In the present invention, the light source starts operating from the same reference position when illuminating either of the two divided document surface portions, and the scanning movement distance of the light source to illuminate each document surface portion is
Since the setting is made according to the length of the copy paper, there is no need to divide the document into two parts using a special detection means, which improves the ease of operation and the accuracy of setting the two-part position.
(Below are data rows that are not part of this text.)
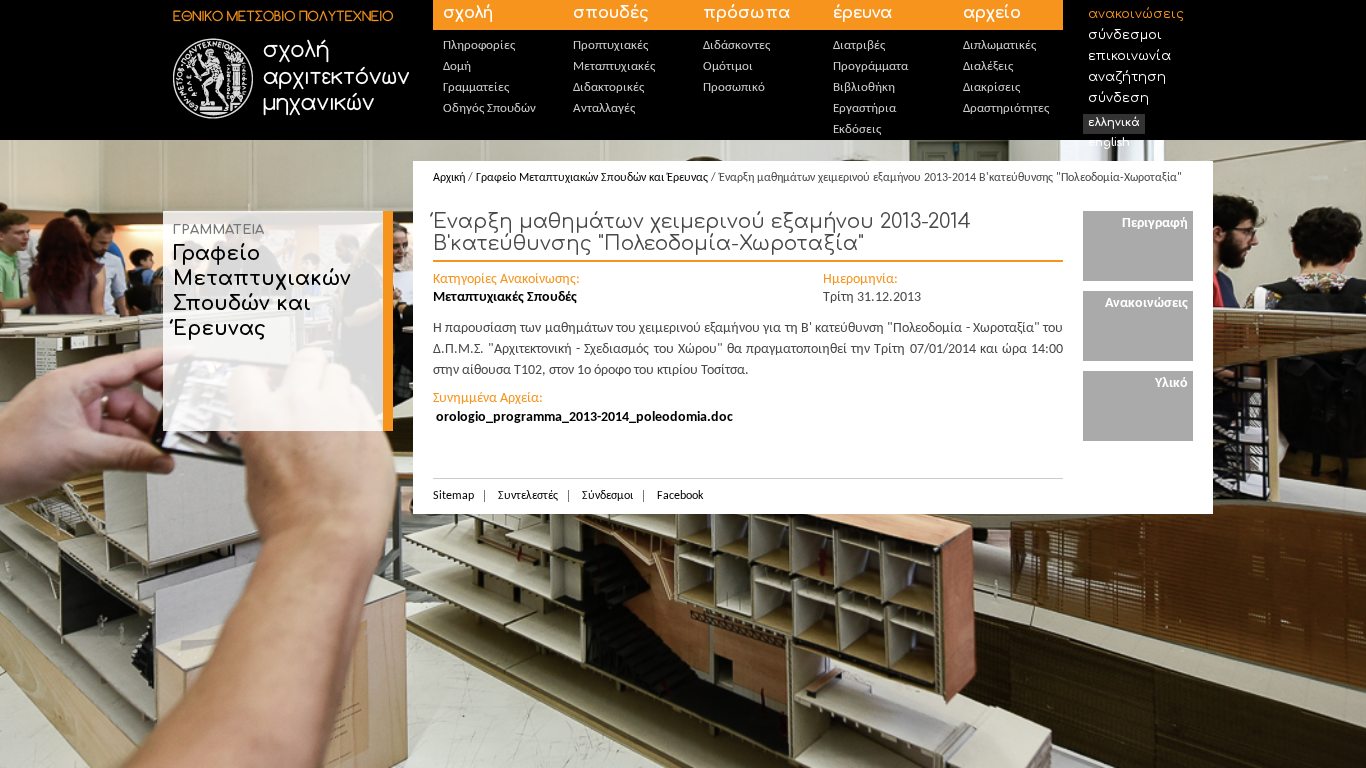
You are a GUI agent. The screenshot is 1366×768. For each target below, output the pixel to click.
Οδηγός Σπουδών (489, 108)
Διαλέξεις (988, 66)
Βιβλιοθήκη (864, 87)
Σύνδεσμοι (1125, 35)
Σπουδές (611, 13)
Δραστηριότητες (1006, 108)
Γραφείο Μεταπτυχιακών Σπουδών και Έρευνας (592, 178)
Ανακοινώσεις (1136, 14)
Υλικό (1171, 383)
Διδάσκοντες (736, 45)
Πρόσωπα (746, 13)
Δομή (457, 66)
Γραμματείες (476, 87)
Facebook (680, 496)
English (1109, 142)
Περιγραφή (1155, 223)
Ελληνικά (1114, 122)
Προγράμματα (870, 66)
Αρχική (449, 178)
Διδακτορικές (608, 87)
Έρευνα (862, 13)
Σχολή (468, 13)
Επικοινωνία (1129, 56)
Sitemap (453, 496)
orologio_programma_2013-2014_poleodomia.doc (584, 417)
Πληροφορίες (479, 45)
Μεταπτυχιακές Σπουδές (505, 297)
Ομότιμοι (728, 66)
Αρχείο (992, 13)
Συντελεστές (528, 496)
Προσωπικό (734, 87)
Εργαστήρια (864, 108)
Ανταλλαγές (604, 108)
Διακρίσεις (991, 87)
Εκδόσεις (857, 129)
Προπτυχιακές (610, 45)
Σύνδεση (1118, 98)
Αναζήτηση (1127, 77)
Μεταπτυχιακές (614, 66)
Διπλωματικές (999, 45)
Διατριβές (859, 45)
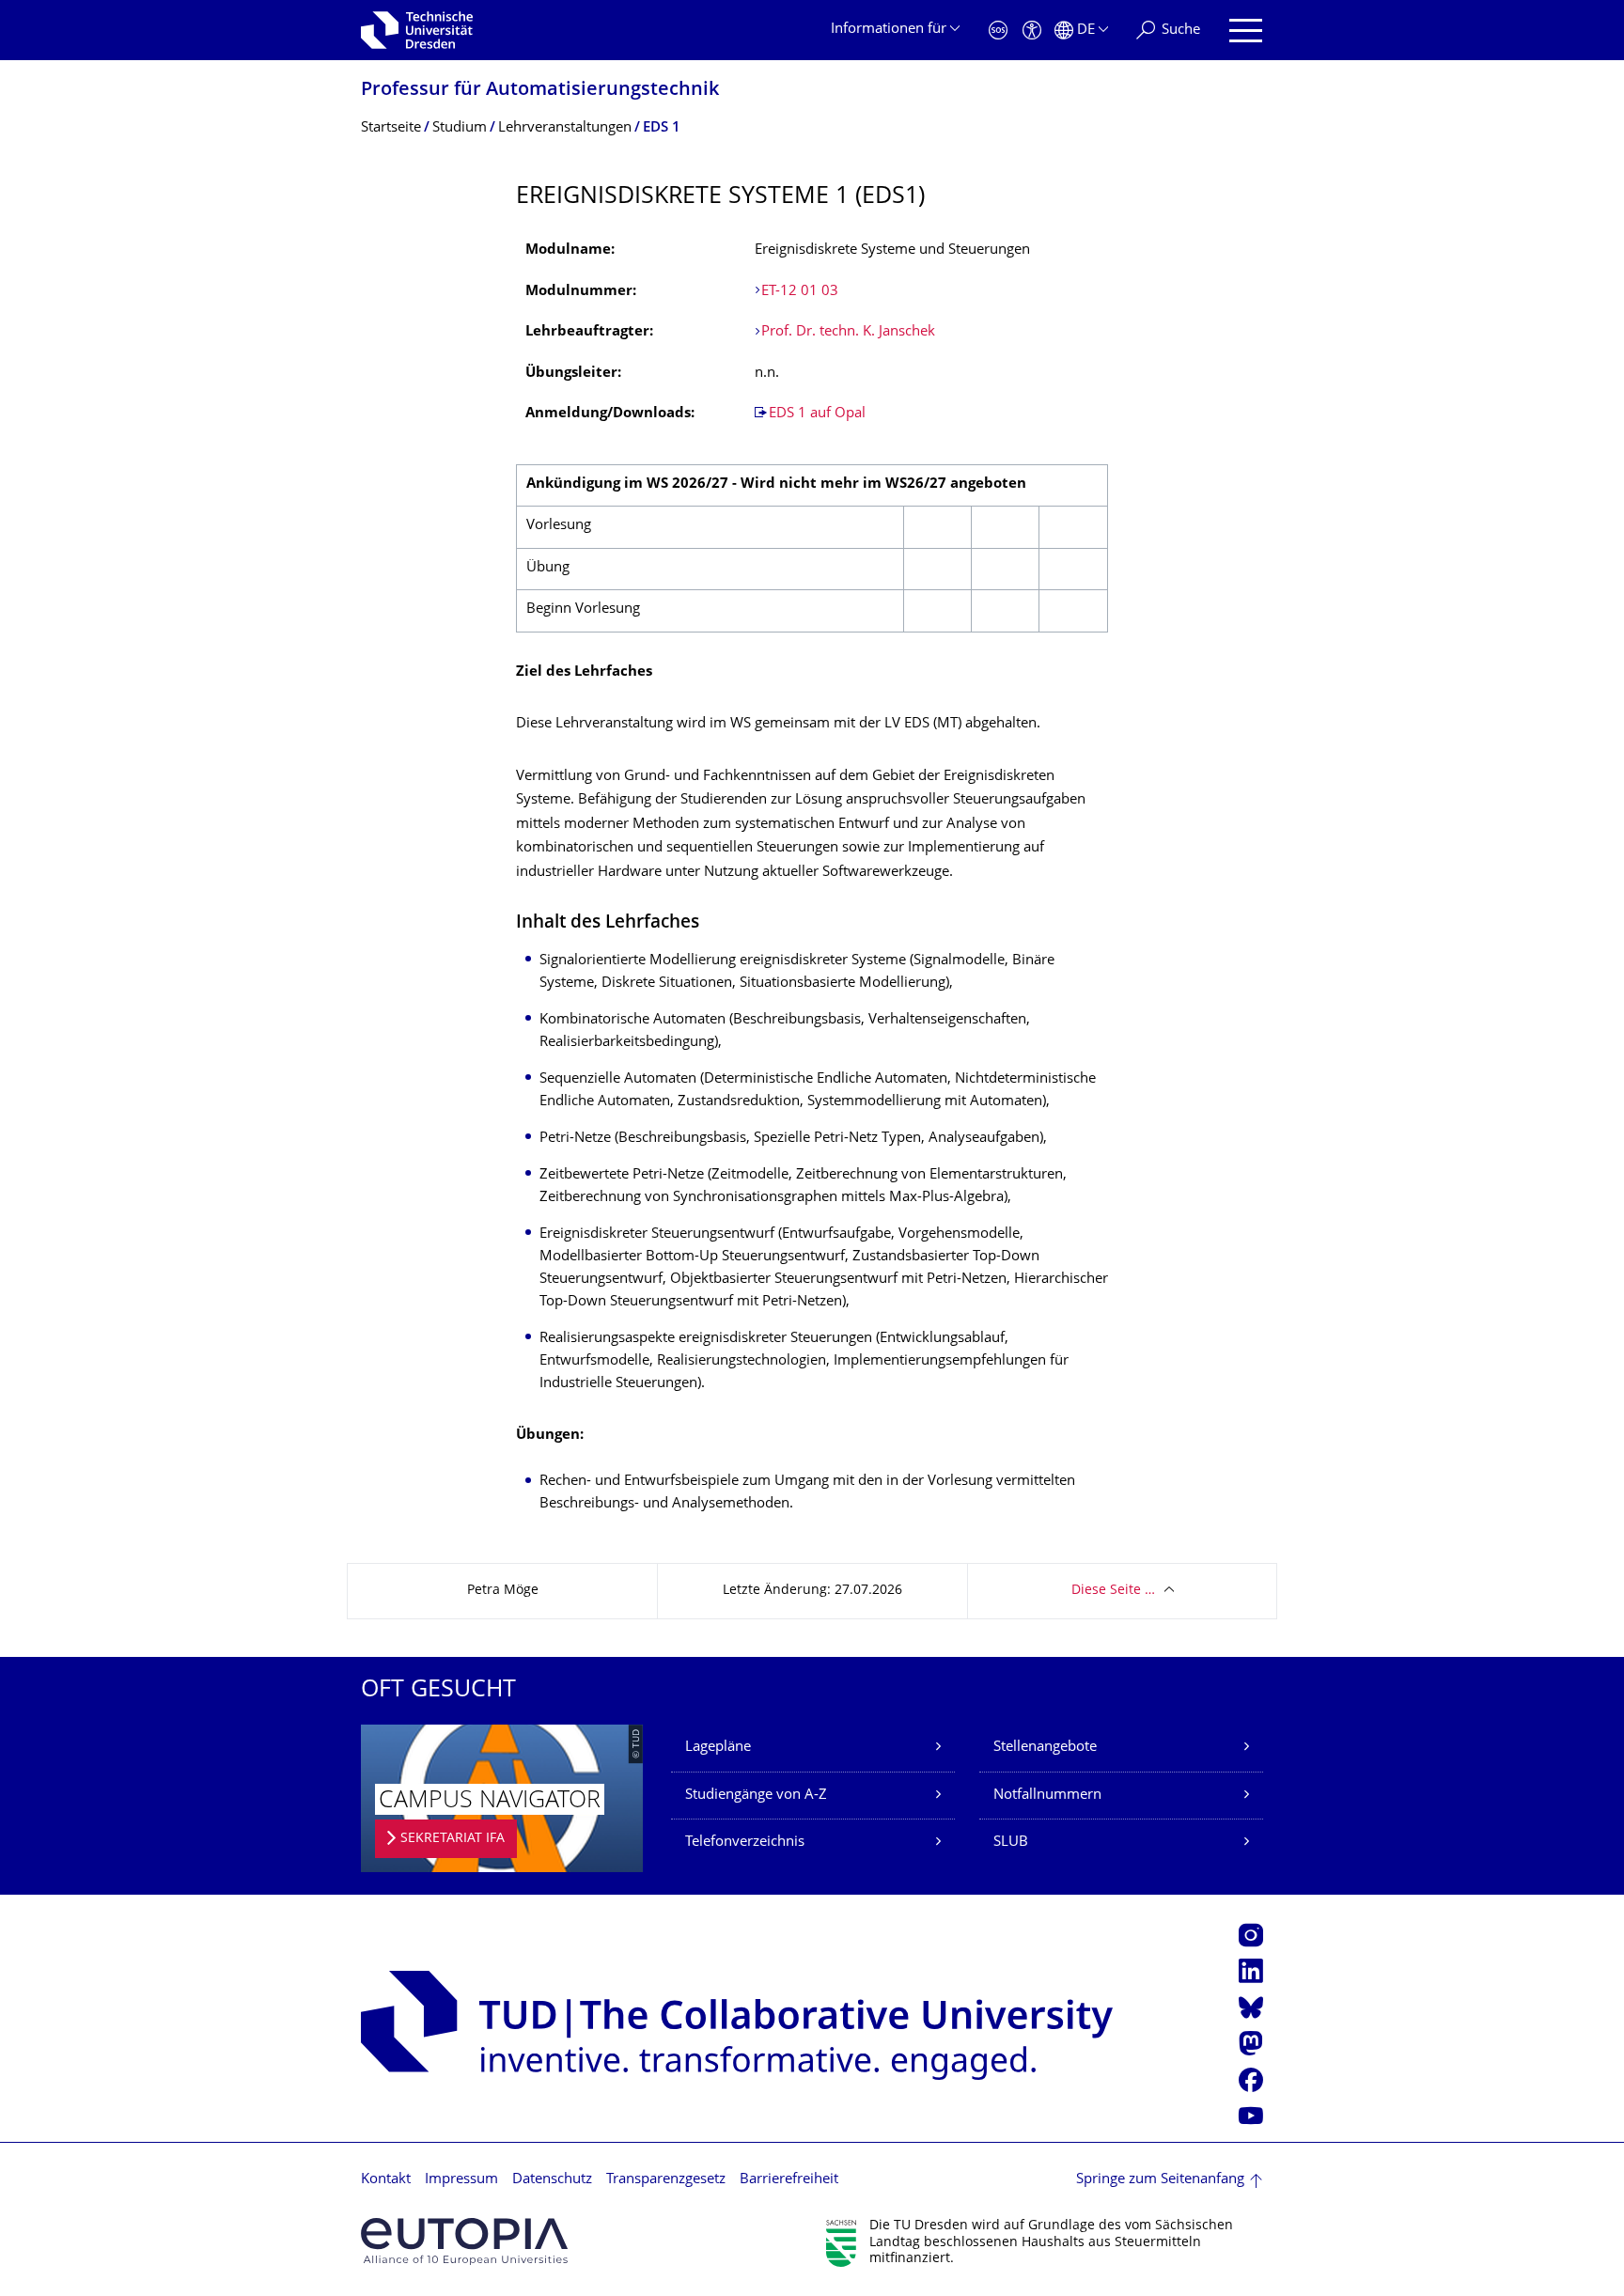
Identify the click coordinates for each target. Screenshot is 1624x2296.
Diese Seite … (1113, 1591)
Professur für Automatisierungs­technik (540, 91)
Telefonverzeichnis (744, 1842)
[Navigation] (1245, 30)
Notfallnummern (1047, 1795)
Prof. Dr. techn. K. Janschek (850, 332)
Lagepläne (718, 1748)
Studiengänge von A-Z (756, 1795)
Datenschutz (552, 2180)
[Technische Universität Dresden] (417, 30)
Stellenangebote (1045, 1748)
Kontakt (386, 2180)
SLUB (1010, 1842)
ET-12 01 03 (799, 292)
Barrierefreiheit (789, 2180)
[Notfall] (998, 30)
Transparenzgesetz (666, 2180)
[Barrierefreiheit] (1032, 30)
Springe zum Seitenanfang (1160, 2180)
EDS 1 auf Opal (817, 414)
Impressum (461, 2180)
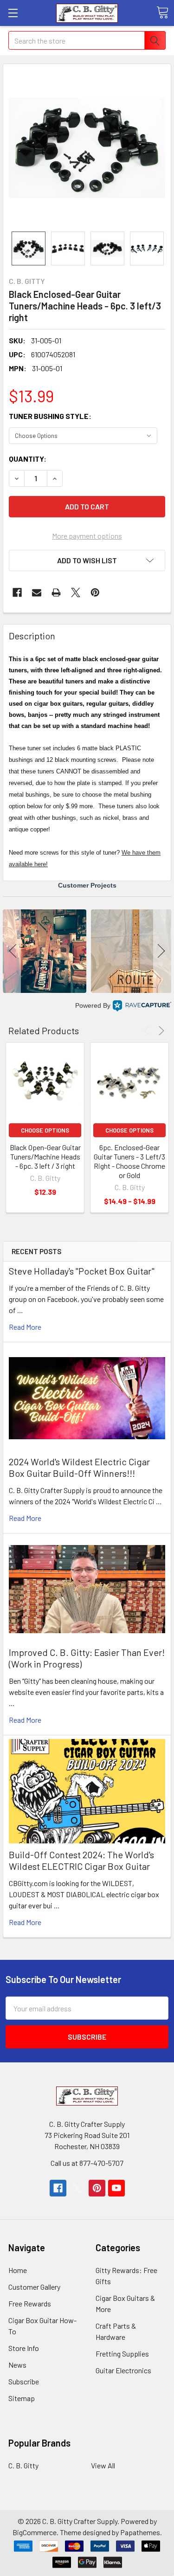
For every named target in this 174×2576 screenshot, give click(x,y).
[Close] (160, 1140)
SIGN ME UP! (87, 1405)
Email (27, 1289)
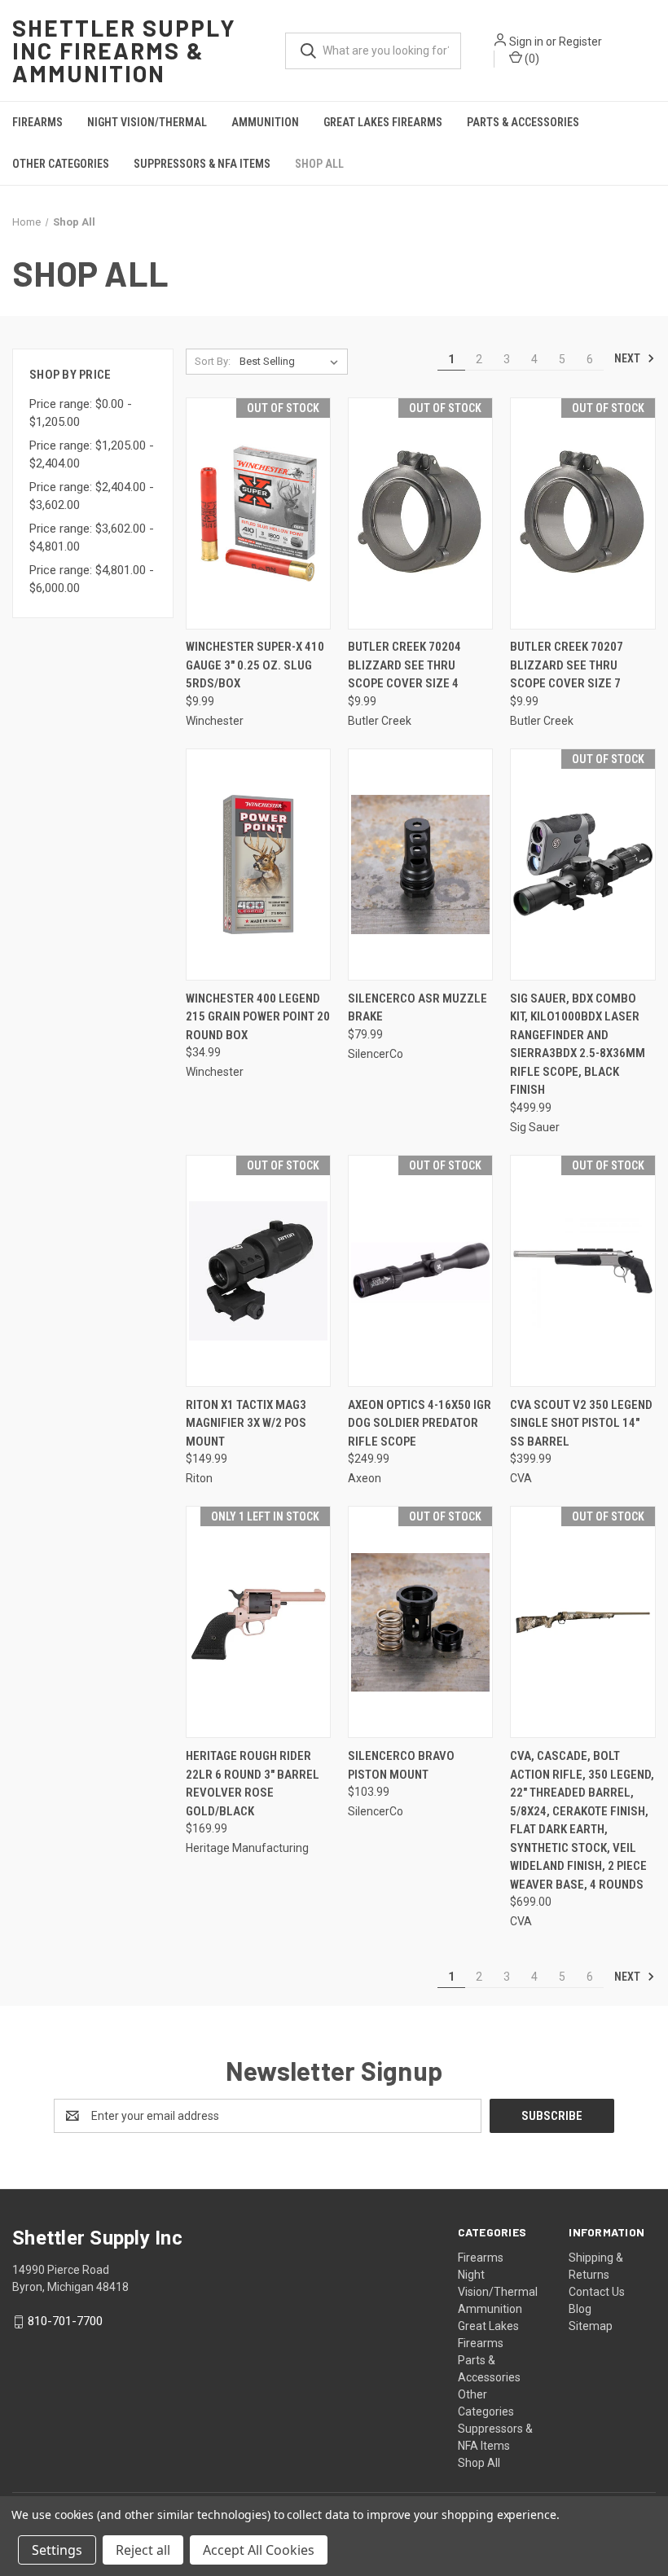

[Brief explanation of drawings]

FIG. 1 is an explanatory diagram showing a part of a copying machine to clarify a conventional copying method and a basic configuration example of the present invention;
3 is a cross-sectional explanatory diagram showing the overall configuration of a copying machine to which the present invention is applied; FIG. 3 is a perspective view showing an example of a length detecting device, with its photoelectric sensor and a cassette separated from each other; FIG. is a sectional view taken along the line IV--IV in FIG. 2, FIG. 5 is a plan view of the key manpower section, and FIGS. 6 and 7 are flowcharts mainly showing the conveyance state of copy paper and related control states, Figures 8 and 9 are flowcharts showing the control of the optical system, Figure 10 is a perspective view of a left-opening book, Figure 11 is a perspective view of a right-opening book, and Figure 12 is a book original placed on a contact glass. FIGS. 13 to 16 are explanatory diagrams showing the stacked state of copy sheets discharged from the main body of the copying machine, and FIG. 17 is a plan view showing the state in which copy sheets are placed, and FIG. 18 and 19 are explanatory diagrams showing the orientation of copy paper set in the copying machine body, respectively. FIG. 20 is a partial flow diagram showing a modified example of FIG. 8, and FIG. The figure is a block diagram showing an outline of the relationship between each control section. 2...Original 3...Light source 17...Copy paper L...Length x, y...Document surface part Fig. 10 Fig. 11 Fig. 12a Fig. 13 Fig. W & 14 Fig. 4 Fig. 15 Figure 16) Figure 20 Figure 21

Claims (1)

[Claims] The document surface is divided into two document surface portions, each of which is illuminated by a light source that scans and moves with respect to the document, and the images of each of the two document surface portions are separately displayed. In a copying method for copying onto a copy paper surface, the light source starts its operation from the same reference position when illuminating either of the two divided document surface portions;
and a copying method characterized in that the scanning movement distance by which the light source illuminates each document surface portion is set according to the length of the copy paper.